■ Instructions for the task: Write down the whole listing below again without changing a word.
═══ Supplied data ═══
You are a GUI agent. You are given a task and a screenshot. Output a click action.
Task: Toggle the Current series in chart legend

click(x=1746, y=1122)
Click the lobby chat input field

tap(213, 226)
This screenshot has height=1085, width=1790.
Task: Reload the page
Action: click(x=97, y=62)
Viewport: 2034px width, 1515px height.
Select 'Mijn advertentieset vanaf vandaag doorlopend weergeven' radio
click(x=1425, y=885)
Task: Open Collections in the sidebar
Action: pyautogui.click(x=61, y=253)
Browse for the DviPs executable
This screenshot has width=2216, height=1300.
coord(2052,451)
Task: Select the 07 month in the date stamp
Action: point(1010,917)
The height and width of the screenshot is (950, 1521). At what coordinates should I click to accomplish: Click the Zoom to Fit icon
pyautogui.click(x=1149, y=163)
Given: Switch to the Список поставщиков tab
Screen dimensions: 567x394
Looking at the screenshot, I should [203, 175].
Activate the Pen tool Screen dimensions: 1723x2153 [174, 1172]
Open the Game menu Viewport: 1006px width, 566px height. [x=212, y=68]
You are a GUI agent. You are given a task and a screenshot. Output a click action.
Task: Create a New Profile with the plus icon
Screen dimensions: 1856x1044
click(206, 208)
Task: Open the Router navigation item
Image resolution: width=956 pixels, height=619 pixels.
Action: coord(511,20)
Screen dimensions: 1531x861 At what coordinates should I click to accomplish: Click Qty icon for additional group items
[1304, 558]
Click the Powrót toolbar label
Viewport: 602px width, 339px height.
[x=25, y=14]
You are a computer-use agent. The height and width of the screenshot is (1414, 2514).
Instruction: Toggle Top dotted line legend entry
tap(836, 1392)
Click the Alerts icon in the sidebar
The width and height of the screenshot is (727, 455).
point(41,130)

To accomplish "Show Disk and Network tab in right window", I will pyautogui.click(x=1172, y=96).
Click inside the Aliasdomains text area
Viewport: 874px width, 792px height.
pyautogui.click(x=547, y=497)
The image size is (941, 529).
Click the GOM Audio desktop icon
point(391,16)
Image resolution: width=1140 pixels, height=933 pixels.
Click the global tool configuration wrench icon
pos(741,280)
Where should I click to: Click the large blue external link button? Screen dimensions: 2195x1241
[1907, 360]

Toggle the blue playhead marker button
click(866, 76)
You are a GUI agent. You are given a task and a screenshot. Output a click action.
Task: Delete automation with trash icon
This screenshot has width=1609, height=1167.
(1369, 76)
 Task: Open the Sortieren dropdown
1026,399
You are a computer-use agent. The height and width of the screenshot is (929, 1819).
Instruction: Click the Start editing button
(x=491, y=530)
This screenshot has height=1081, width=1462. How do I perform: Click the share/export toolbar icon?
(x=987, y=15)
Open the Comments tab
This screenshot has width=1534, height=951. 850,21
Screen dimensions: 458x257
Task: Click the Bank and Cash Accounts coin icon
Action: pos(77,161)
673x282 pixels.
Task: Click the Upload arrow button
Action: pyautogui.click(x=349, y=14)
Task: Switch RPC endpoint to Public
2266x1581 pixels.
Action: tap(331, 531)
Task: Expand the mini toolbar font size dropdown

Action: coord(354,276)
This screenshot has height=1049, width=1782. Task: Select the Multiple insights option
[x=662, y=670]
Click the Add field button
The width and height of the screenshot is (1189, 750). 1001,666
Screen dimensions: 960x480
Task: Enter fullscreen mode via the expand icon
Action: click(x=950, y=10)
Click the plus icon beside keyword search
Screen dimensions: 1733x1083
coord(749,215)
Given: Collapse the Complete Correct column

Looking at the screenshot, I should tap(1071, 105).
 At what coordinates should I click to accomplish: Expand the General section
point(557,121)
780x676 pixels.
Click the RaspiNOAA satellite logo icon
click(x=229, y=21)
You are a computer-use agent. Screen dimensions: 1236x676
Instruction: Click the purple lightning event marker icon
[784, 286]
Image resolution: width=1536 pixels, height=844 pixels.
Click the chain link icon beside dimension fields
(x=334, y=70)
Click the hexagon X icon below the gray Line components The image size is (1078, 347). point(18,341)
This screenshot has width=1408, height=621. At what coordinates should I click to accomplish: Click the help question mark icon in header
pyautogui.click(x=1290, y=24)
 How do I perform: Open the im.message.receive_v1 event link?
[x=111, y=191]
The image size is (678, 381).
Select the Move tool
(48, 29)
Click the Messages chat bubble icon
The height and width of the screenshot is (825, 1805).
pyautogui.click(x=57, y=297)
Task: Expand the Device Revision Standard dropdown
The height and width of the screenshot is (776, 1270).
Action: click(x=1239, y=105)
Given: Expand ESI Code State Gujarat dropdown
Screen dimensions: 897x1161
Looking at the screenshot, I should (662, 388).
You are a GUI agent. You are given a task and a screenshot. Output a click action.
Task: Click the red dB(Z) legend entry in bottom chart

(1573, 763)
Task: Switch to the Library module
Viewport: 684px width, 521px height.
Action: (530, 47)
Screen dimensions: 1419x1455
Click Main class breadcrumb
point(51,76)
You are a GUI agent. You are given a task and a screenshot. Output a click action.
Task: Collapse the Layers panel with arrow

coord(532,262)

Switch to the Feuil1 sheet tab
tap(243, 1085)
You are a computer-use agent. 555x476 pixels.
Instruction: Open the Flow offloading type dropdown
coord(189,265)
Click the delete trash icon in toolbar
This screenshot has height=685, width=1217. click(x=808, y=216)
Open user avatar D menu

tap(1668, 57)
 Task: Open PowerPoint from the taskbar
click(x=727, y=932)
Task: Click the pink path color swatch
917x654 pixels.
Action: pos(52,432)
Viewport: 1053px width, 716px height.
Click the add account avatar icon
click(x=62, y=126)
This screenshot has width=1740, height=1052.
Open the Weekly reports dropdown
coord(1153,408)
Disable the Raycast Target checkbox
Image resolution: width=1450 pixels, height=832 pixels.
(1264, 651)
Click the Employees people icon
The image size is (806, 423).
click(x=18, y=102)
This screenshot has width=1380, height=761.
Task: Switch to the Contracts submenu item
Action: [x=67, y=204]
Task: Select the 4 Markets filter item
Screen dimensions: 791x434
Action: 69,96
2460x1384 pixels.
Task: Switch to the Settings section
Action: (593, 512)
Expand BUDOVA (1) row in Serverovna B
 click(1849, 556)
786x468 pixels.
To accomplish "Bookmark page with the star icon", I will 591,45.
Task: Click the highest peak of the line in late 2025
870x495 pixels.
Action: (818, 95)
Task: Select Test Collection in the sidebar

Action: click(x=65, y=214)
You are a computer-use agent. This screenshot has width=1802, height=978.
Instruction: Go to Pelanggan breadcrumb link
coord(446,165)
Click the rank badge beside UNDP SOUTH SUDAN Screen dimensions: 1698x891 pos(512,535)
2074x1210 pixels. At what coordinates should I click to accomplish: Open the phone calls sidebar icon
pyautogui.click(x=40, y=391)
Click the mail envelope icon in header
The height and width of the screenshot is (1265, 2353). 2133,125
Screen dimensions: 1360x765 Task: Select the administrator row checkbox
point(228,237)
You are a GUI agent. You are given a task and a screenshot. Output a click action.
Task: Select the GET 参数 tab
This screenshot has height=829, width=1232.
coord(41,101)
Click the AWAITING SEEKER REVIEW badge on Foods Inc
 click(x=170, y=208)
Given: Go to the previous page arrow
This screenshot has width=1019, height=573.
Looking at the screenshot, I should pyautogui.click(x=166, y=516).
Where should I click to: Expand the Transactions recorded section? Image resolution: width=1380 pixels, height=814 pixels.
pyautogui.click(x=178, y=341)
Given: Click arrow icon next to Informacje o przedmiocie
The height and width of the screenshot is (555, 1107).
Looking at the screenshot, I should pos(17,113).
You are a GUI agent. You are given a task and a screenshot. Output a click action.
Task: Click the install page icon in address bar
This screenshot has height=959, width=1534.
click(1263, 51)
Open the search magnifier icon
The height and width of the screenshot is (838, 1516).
═══
■ Response to this task:
You are a GUI agent. You are given a task and a screenshot. Output a click action.
Task: Toggle the Current series in chart legend

click(x=1746, y=1122)
Click the lobby chat input field

tap(213, 226)
This screenshot has height=1085, width=1790.
Task: Reload the page
Action: click(x=97, y=62)
Viewport: 2034px width, 1515px height.
Select 'Mijn advertentieset vanaf vandaag doorlopend weergeven' radio
click(x=1425, y=885)
Task: Open Collections in the sidebar
Action: pyautogui.click(x=61, y=253)
Browse for the DviPs executable
This screenshot has width=2216, height=1300.
coord(2052,451)
Task: Select the 07 month in the date stamp
Action: point(1010,917)
The height and width of the screenshot is (950, 1521). At what coordinates should I click to accomplish: Click the Zoom to Fit icon
pyautogui.click(x=1149, y=163)
Given: Switch to the Список поставщиков tab
Screen dimensions: 567x394
Looking at the screenshot, I should [203, 175].
Activate the Pen tool Screen dimensions: 1723x2153 [174, 1172]
Open the Game menu Viewport: 1006px width, 566px height. [x=212, y=68]
You are a GUI agent. You are given a task and a screenshot. Output a click action.
Task: Create a New Profile with the plus icon
Screen dimensions: 1856x1044
click(206, 208)
Task: Open the Router navigation item
Image resolution: width=956 pixels, height=619 pixels.
Action: coord(511,20)
Screen dimensions: 1531x861 At what coordinates should I click to accomplish: Click Qty icon for additional group items
[1304, 558]
Click the Powrót toolbar label
Viewport: 602px width, 339px height.
[x=25, y=14]
You are a computer-use agent. The height and width of the screenshot is (1414, 2514).
Instruction: Toggle Top dotted line legend entry
tap(836, 1392)
Click the Alerts icon in the sidebar
The width and height of the screenshot is (727, 455).
point(41,130)

To accomplish "Show Disk and Network tab in right window", I will pyautogui.click(x=1172, y=96).
Click inside the Aliasdomains text area
Viewport: 874px width, 792px height.
pyautogui.click(x=547, y=497)
The image size is (941, 529).
Click the GOM Audio desktop icon
point(391,16)
Image resolution: width=1140 pixels, height=933 pixels.
Click the global tool configuration wrench icon
pos(741,280)
Where should I click to: Click the large blue external link button? Screen dimensions: 2195x1241
[1907, 360]

Toggle the blue playhead marker button
click(866, 76)
You are a GUI agent. You are given a task and a screenshot. Output a click action.
Task: Delete automation with trash icon
This screenshot has width=1609, height=1167.
(1369, 76)
 Task: Open the Sortieren dropdown
1026,399
You are a computer-use agent. The height and width of the screenshot is (929, 1819).
Instruction: Click the Start editing button
(x=491, y=530)
This screenshot has height=1081, width=1462. How do I perform: Click the share/export toolbar icon?
(x=987, y=15)
Open the Comments tab
This screenshot has width=1534, height=951. 850,21
Screen dimensions: 458x257
Task: Click the Bank and Cash Accounts coin icon
Action: pos(77,161)
673x282 pixels.
Task: Click the Upload arrow button
Action: pyautogui.click(x=349, y=14)
Task: Switch RPC endpoint to Public
2266x1581 pixels.
Action: tap(331, 531)
Task: Expand the mini toolbar font size dropdown

Action: coord(354,276)
This screenshot has height=1049, width=1782. Task: Select the Multiple insights option
[x=662, y=670]
Click the Add field button
The width and height of the screenshot is (1189, 750). 1001,666
Screen dimensions: 960x480
Task: Enter fullscreen mode via the expand icon
Action: click(x=950, y=10)
Click the plus icon beside keyword search
Screen dimensions: 1733x1083
coord(749,215)
Given: Collapse the Complete Correct column

Looking at the screenshot, I should tap(1071, 105).
 At what coordinates should I click to accomplish: Expand the General section
point(557,121)
780x676 pixels.
Click the RaspiNOAA satellite logo icon
click(x=229, y=21)
You are a computer-use agent. Screen dimensions: 1236x676
Instruction: Click the purple lightning event marker icon
[784, 286]
Image resolution: width=1536 pixels, height=844 pixels.
Click the chain link icon beside dimension fields
(x=334, y=70)
Click the hexagon X icon below the gray Line components The image size is (1078, 347). point(18,341)
This screenshot has width=1408, height=621. At what coordinates should I click to accomplish: Click the help question mark icon in header
pyautogui.click(x=1290, y=24)
 How do I perform: Open the im.message.receive_v1 event link?
[x=111, y=191]
The image size is (678, 381).
Select the Move tool
(48, 29)
Click the Messages chat bubble icon
The height and width of the screenshot is (825, 1805).
pyautogui.click(x=57, y=297)
Task: Expand the Device Revision Standard dropdown
The height and width of the screenshot is (776, 1270).
Action: click(x=1239, y=105)
Given: Expand ESI Code State Gujarat dropdown
Screen dimensions: 897x1161
Looking at the screenshot, I should (662, 388).
You are a GUI agent. You are given a task and a screenshot. Output a click action.
Task: Click the red dB(Z) legend entry in bottom chart

(1573, 763)
Task: Switch to the Library module
Viewport: 684px width, 521px height.
Action: (530, 47)
Screen dimensions: 1419x1455
Click Main class breadcrumb
point(51,76)
You are a GUI agent. You are given a task and a screenshot. Output a click action.
Task: Collapse the Layers panel with arrow

coord(532,262)

Switch to the Feuil1 sheet tab
tap(243, 1085)
You are a computer-use agent. 555x476 pixels.
Instruction: Open the Flow offloading type dropdown
coord(189,265)
Click the delete trash icon in toolbar
This screenshot has height=685, width=1217. click(x=808, y=216)
Open user avatar D menu

tap(1668, 57)
 Task: Open PowerPoint from the taskbar
click(x=727, y=932)
Task: Click the pink path color swatch
917x654 pixels.
Action: pos(52,432)
Viewport: 1053px width, 716px height.
Click the add account avatar icon
click(x=62, y=126)
This screenshot has width=1740, height=1052.
Open the Weekly reports dropdown
coord(1153,408)
Disable the Raycast Target checkbox
Image resolution: width=1450 pixels, height=832 pixels.
(1264, 651)
Click the Employees people icon
The image size is (806, 423).
click(x=18, y=102)
This screenshot has width=1380, height=761.
Task: Switch to the Contracts submenu item
Action: [x=67, y=204]
Task: Select the 4 Markets filter item
Screen dimensions: 791x434
Action: 69,96
2460x1384 pixels.
Task: Switch to the Settings section
Action: (593, 512)
Expand BUDOVA (1) row in Serverovna B
 click(1849, 556)
786x468 pixels.
To accomplish "Bookmark page with the star icon", I will 591,45.
Task: Click the highest peak of the line in late 2025
870x495 pixels.
Action: (818, 95)
Task: Select Test Collection in the sidebar

Action: click(x=65, y=214)
You are a computer-use agent. This screenshot has width=1802, height=978.
Instruction: Go to Pelanggan breadcrumb link
coord(446,165)
Click the rank badge beside UNDP SOUTH SUDAN Screen dimensions: 1698x891 pos(512,535)
2074x1210 pixels. At what coordinates should I click to accomplish: Open the phone calls sidebar icon
pyautogui.click(x=40, y=391)
Click the mail envelope icon in header
The height and width of the screenshot is (1265, 2353). 2133,125
Screen dimensions: 1360x765 Task: Select the administrator row checkbox
point(228,237)
You are a GUI agent. You are given a task and a screenshot. Output a click action.
Task: Select the GET 参数 tab
This screenshot has height=829, width=1232.
coord(41,101)
Click the AWAITING SEEKER REVIEW badge on Foods Inc
 click(x=170, y=208)
Given: Go to the previous page arrow
This screenshot has width=1019, height=573.
Looking at the screenshot, I should pyautogui.click(x=166, y=516).
Where should I click to: Expand the Transactions recorded section? Image resolution: width=1380 pixels, height=814 pixels.
pyautogui.click(x=178, y=341)
Given: Click arrow icon next to Informacje o przedmiocie
The height and width of the screenshot is (555, 1107).
Looking at the screenshot, I should pos(17,113).
You are a GUI agent. You are given a task and a screenshot. Output a click action.
Task: Click the install page icon in address bar
This screenshot has height=959, width=1534.
click(1263, 51)
Open the search magnifier icon
The height and width of the screenshot is (838, 1516).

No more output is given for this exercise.